Sunday 29 November 2015

Farewell November

In a digital era, the human connection has became so transient - on the other hand, it joins people from all sort of directions. When Teen Suicide's Haunt Me ( x 3 ) played arbitrarily at 1:30am and keep switching between it and Bob Dylan - I know that you are in. As if the music is in the air.

Apart from picking up on writing, I picked up on drawing again. This is something I have not initiated since graduating from Goldsmiths - I was very anxious before even picking up pencils/paintbrushes, because every time my mind will come up so many questions - How come it is so important? What does it represents? Why am I doing this? What is the point of this? On one hand I was very broken by the academic training, on the other hand, I miss the time in schools, when one was exposed to avalanches of ideas, discourses and terminology (i.e. those clever words). I submerged myself in the vast sea of notion. I miss this very feeling that when you are completely drowned in the euphoria of the realisation of gaining knowledge.

This week is all about this mini crisis, I spoke to A; my long-term protégé; who helped me to see things in a clearer level. Or perhaps without the institution, I can still learn by myself. Maybe the element I was looking for, I already have them in me. Now all I need is stop questioning/doubting myself prior taking up on drawing/conceptualising and let creativity flows. Like now the way that I am writing, doesn't matter, now all I need is stop worrying all the grammatical mistakes and just express. Maybe when the more I let go, the more chance I am able to answer/response to all these dialectical questions? I do not know now, yet I am content that I am inspired and introduced to discipline/routine in my daily life apart from a 9-5 job, for instance regular fitness, social lives, walking, reading, music and more.
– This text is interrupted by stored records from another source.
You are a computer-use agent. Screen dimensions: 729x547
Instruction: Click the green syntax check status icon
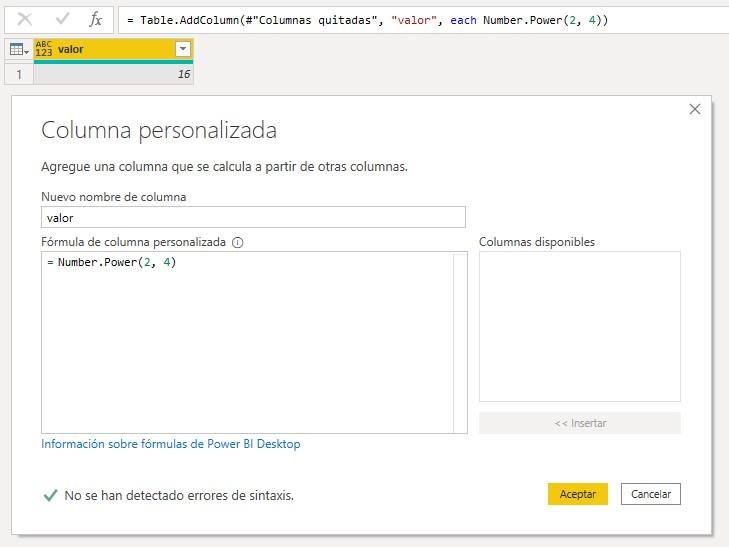(50, 495)
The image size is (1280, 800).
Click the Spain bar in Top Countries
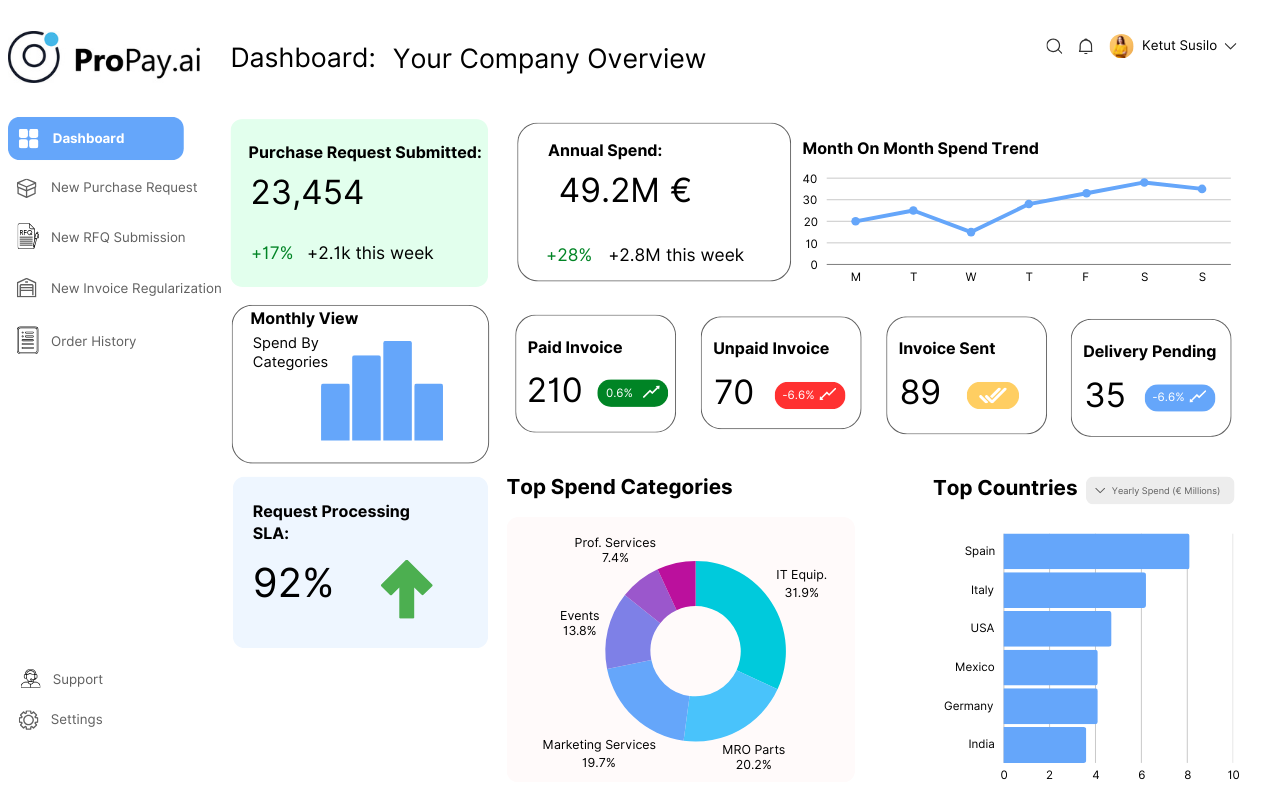pos(1095,551)
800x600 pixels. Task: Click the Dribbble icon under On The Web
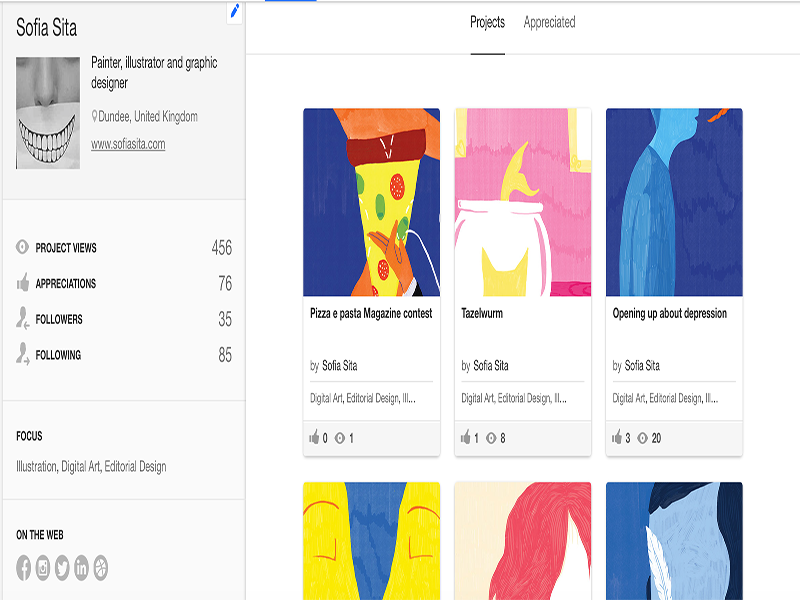(100, 568)
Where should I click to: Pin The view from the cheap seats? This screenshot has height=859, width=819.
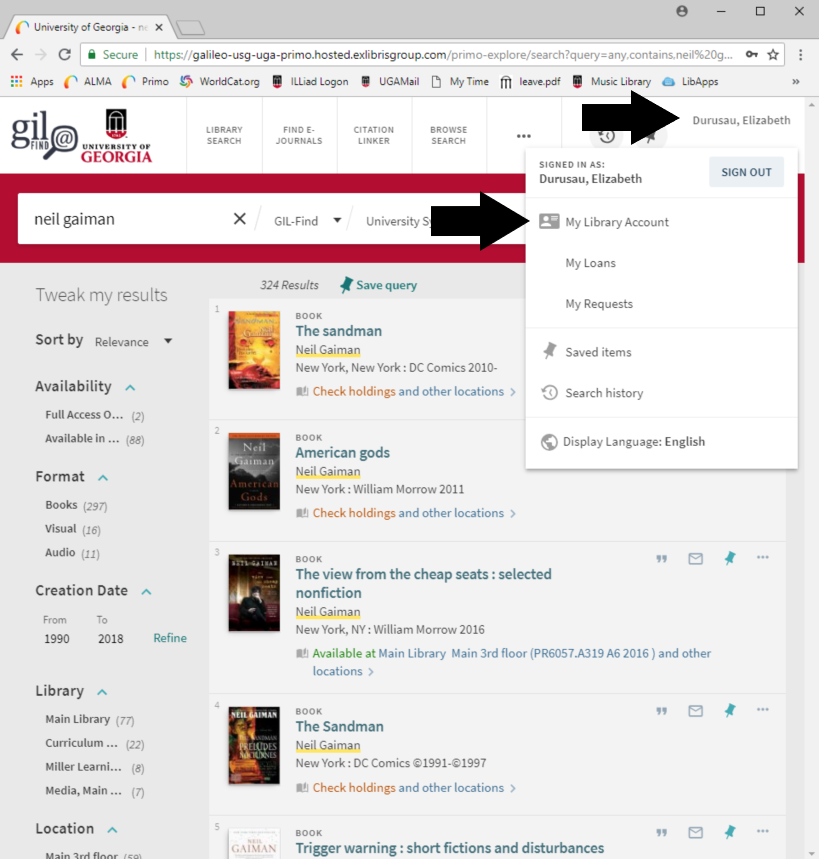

Like A said, this is the exciting time and I ought to take them one at the time. Not all. They will eventually come together and start making sense. (I guess I am no longer 16 and need to have a sense of prioritisation.)

Whenever I think about relationships; without sounding pessimistic, I was somehow reminded by Murakami's Sputnik Sweetheart (1999) perceiving when two individuals met and shared some sort of intimacy either on physical or spiritual level. They are like two lonely satellites, each of them have their own separate orbits, in one's span of life, yet both of them somehow crossed their path, together on the same route for certain period of time:

“And it came to me then. That we were wonderful traveling companions but in the end no more than lonely lumps of metal in their own separate orbits. From far off they look like beautiful shooting stars, but in reality they're nothing more than prisons, where each of us is locked up alone, going nowhere. When the orbits of these two satellites of ours happened to cross paths, we could be together. Maybe even open our hearts to each other. But that was only for the briefest moment. In the next instant we'd be in absolute solitude. Until we burned up and became nothing.”


Haruki Murakami, Sputnik Sweetheart

I no longer recalled where I found this from, but tonight when I was working on some research. This screenshot came out from my archive (amongst lots of messy file names). Yes, there we are. InDesign, right tool box - the function of 'Pathfinder' might give me some sort of consolation this very long night.


It's almost 3am now, are you still there?